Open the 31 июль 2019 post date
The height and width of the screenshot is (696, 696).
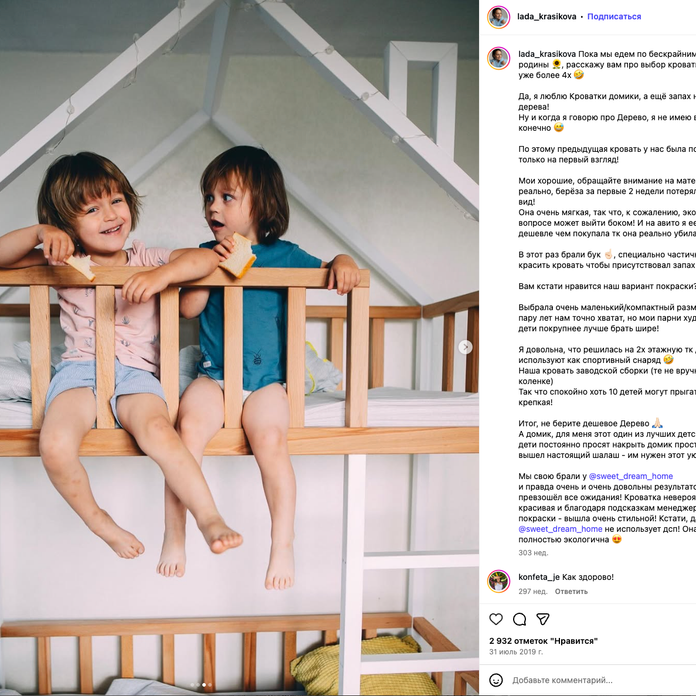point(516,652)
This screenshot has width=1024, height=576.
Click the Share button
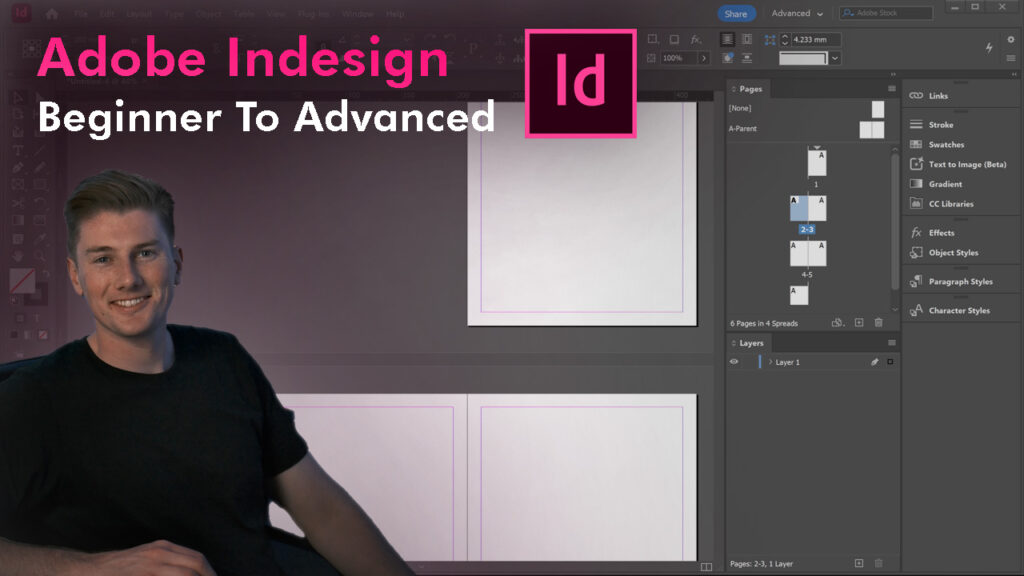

= = = = =

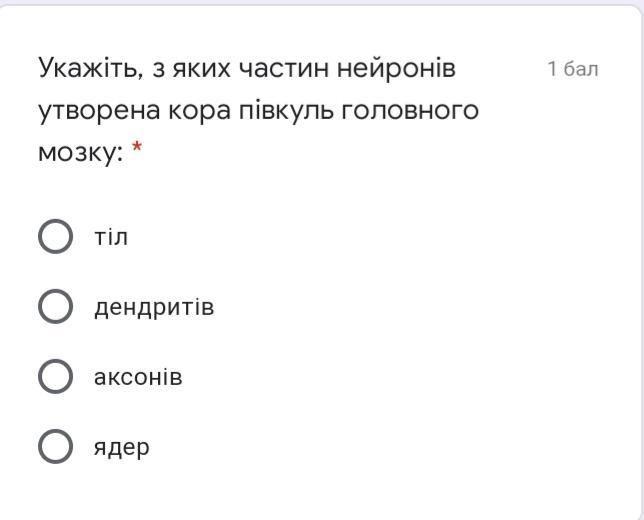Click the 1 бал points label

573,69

= = = = =

REQUIREMENT: Here the job is to copy the stretch of records from the line containing "Open the 31 июль 2019 post date" through the line containing "Click the Share button", word for word. Leave every picture out.

ANSWER TO THE PROBLEM:
Open the 31 июль 2019 post date
The height and width of the screenshot is (696, 696).
point(516,652)
This screenshot has width=1024, height=576.
Click the Share button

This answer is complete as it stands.